Taking him to Kiev or even England is impractical in a school term, but I want him to get the sense of a special occasion, so instead I’m taking him to Disney World and Kennedy Space Center, then watching the game at the Liverpool supporters’ bar in Orlando.
I’m already looking forward to wearing our Liverpool shirts, our “Egyptian King” paper crowns and waving our “We’ve Conquered All Of Europe” flag in the Magic Kingdom on the day before the final. Given the number of English tourists who regularly visit, I have a feeling we won’t be the only ones whipped into this fervour. As for Cape Canaveral, I don’t know what the policy is about sneaking anAllez Allez Allezscarf onto the next rocket launch…?
Lastly – and this applies to all Liverpool fans – Don’t be lulled into the trap of thinking that this final is the start of a Klopp dynasty, and that from now on this is the new normal. Don’t get me wrong, I would love it if it DOES become normal, but don’t treat this as a stepping stone to something else, because this is IT.
There isn’t another game bigger than this further down the road…. this is the height of achievement. The stakes are as high as any game in Liverpool history. Rome 1977, London 1978, Paris 1981, Rome 1984, Istanbul 2005…. Kiev 2018. With a victory, the stories of these few weeks will become as significant in LFC folklore as all the anecdotes you’ve heard about the legendary wins of yesteryear…. the difference being that this time, America is invited.
Get the absolute most out of this that you can, because even if Liverpool were to start winning the Premier League with regularity, a Champions League final is no guarantee…. just ask Manchester City. Treat these next few weeks like a once-in-a-lifetime experience.

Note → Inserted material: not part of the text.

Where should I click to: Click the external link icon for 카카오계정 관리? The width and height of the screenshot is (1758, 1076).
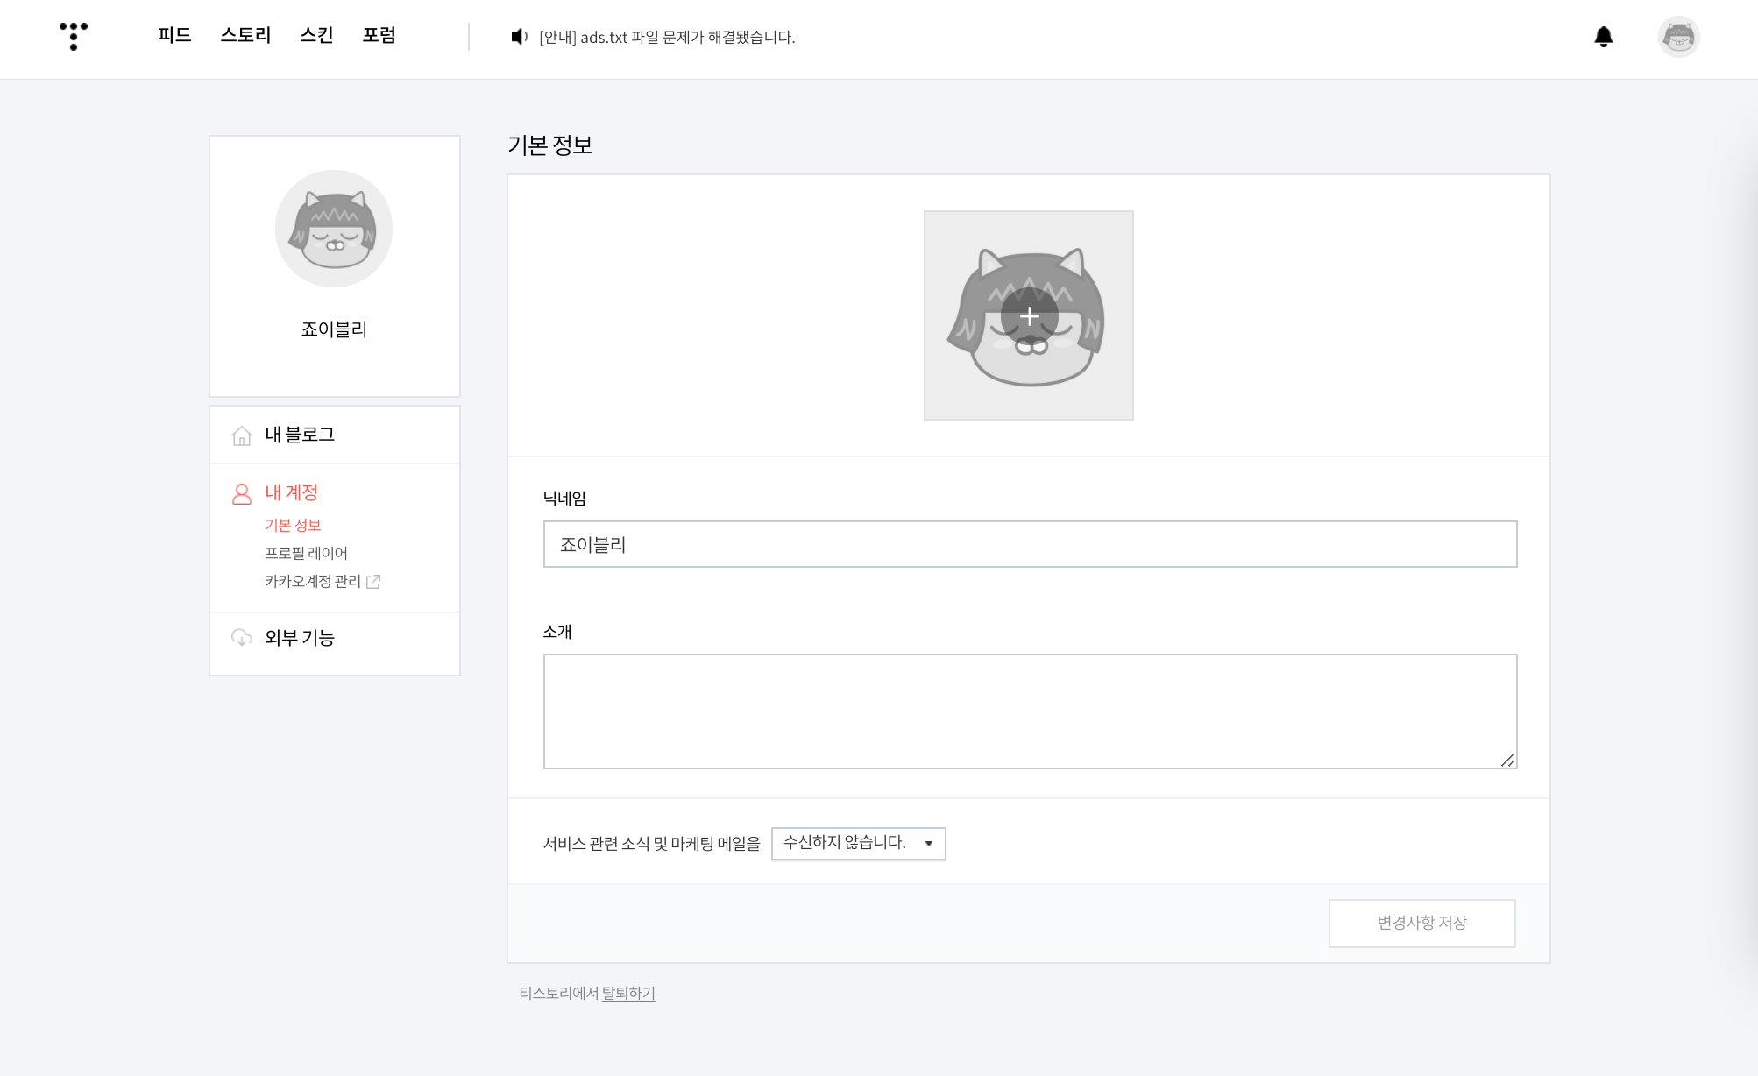[373, 582]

Drink it all in, and don’t let anything get in the way of it. Even our impending opponents Real Madrid went 12 years without reaching the final until they returned in 2014. They’ve won it 12 times, yet every final is treasured even to them. Whatever happens in this game, get ready for life to feel different afterwards.
Thirty years from now, you’ll still remember the day like it was yesterday…. and if it’s anything like May 25 2005, it will come to define you as a person.
Even if we lose, never again in your life will hear the word “Kiev” and think anything other than “2018”.